This holiday season, PJP editors asked formerly incarcerated writers how the holidays have changed for them since they left prison. Read the other perspectives here.
As a child, my family celebrated the holidays in a big way. I remember the eggnog and fruitcake, the glittering lights and the candlelight service on Christmas Eve. I remember the tree stayed up all year.
I was adopted into my family around Christmastime, so that was always special.
As I grew older, and the family fractured, holidays began to mean less and less until they meant nothing at all. Immediately before my incarceration, I was in free fall. I was twice divorced and stealing money to live. Every day was hollow; I was numb. I lived alone, had few real friends, and did what I could to hide my criminal behavior. My self-worth was in the graveyard, and I sometimes wished my physical self was there too.
While incarcerated, I was scared and mostly kept my head down. But over time, I turned to writing to do the introspective work that would help me build good character. It became my catharsis, and I began to imagine the person I wanted to be. Over time, I developed real friendships. I started to interact with others and build my confidence.
During those years in a Colorado prison, I mostly lived on state pay: $15 a month to purchase hygiene products, coffee and writing supplies. I rarely had the funds for the fancy stuff, like a bar of Dove soap or a bottle of Suave shampoo and conditioner.

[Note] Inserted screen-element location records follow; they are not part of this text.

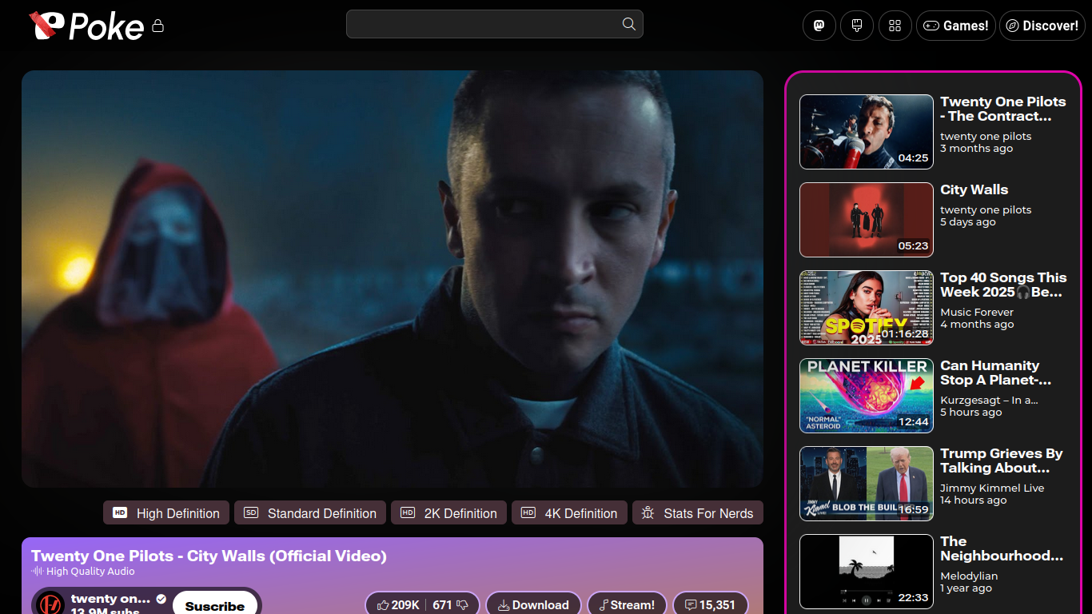Open the Games! menu

click(955, 26)
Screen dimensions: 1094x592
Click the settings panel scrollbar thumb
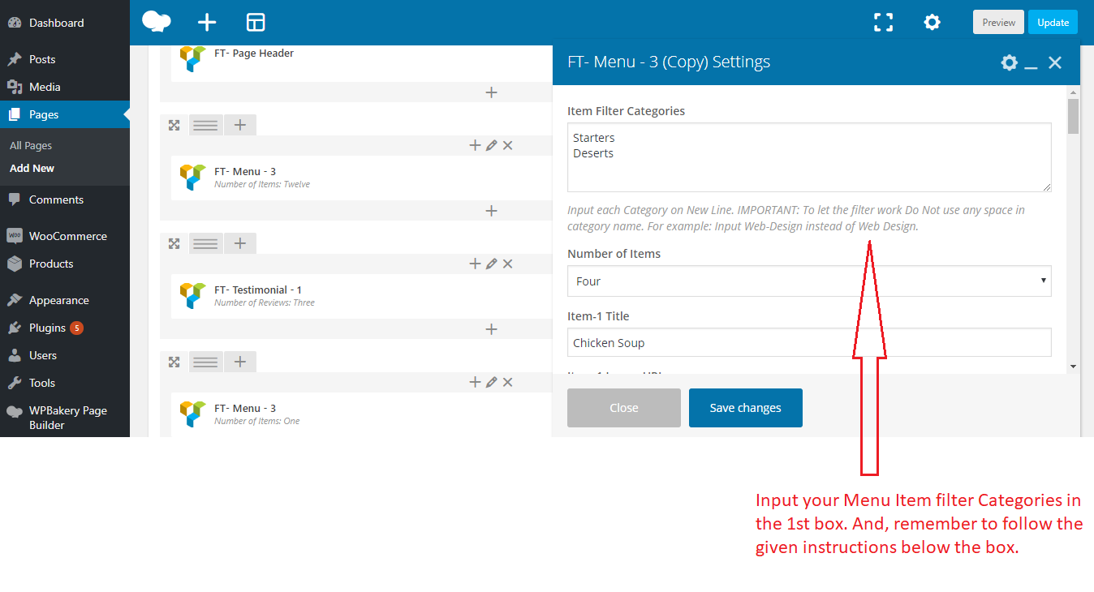click(1073, 116)
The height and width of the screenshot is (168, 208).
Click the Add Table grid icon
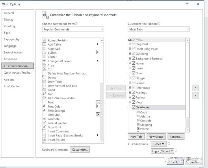tap(44, 44)
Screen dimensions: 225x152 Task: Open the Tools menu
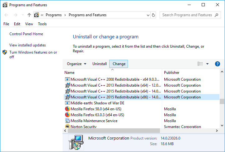point(42,24)
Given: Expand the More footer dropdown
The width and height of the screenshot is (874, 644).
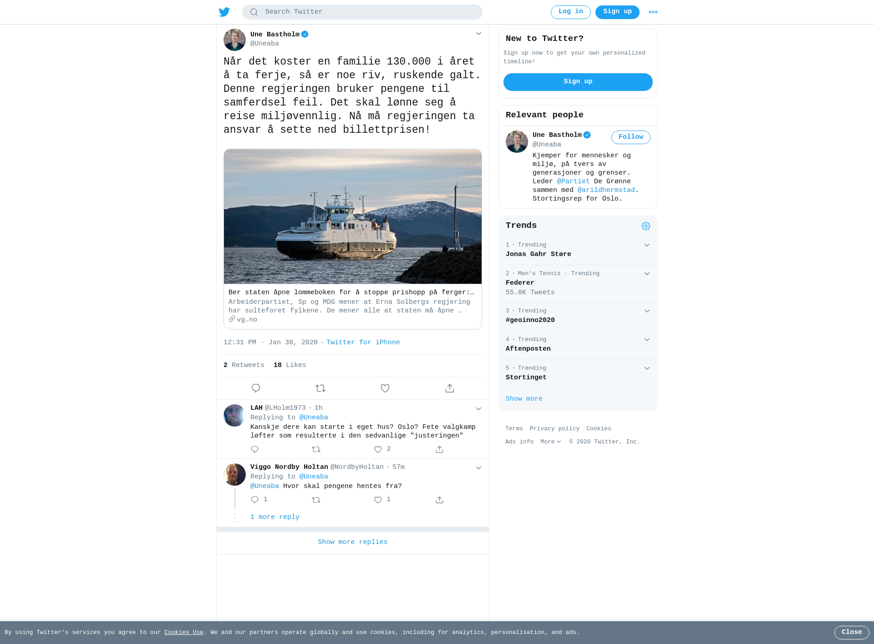Looking at the screenshot, I should click(551, 442).
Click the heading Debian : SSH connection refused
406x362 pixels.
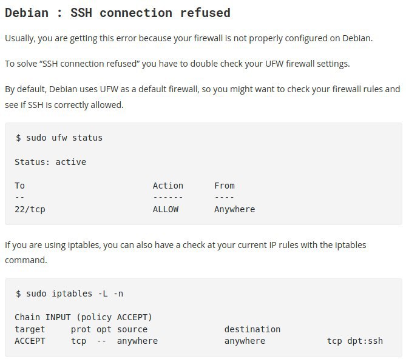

One December, one of the OGs on the yard — a woman 25 years into a life-without-parole sentence — arrived at my door and handed me a package, then quickly walked away. I was confused because we weren’t exactly friends, though we were both peer mentors and lived next door to each other in the incentive unit.
She must’ve noticed that I’d gone several weeks without a canteen order. Having limited funds herself, I later learned she had saved up and over time collected shampoo, conditioner, deodorant, toothpaste, soap and lotion — for me.
Today, almost four years since I left prison, I occasionally return to that profound moment. Her generosity illuminated the kindness and camaraderie that can develop in the crucible of prison, where we share experiences and build bonds, no matter where we started. These days, I am happily married, with a stable career, but holidays will always be when I remember my community inside. In some ways, I wish I was still there.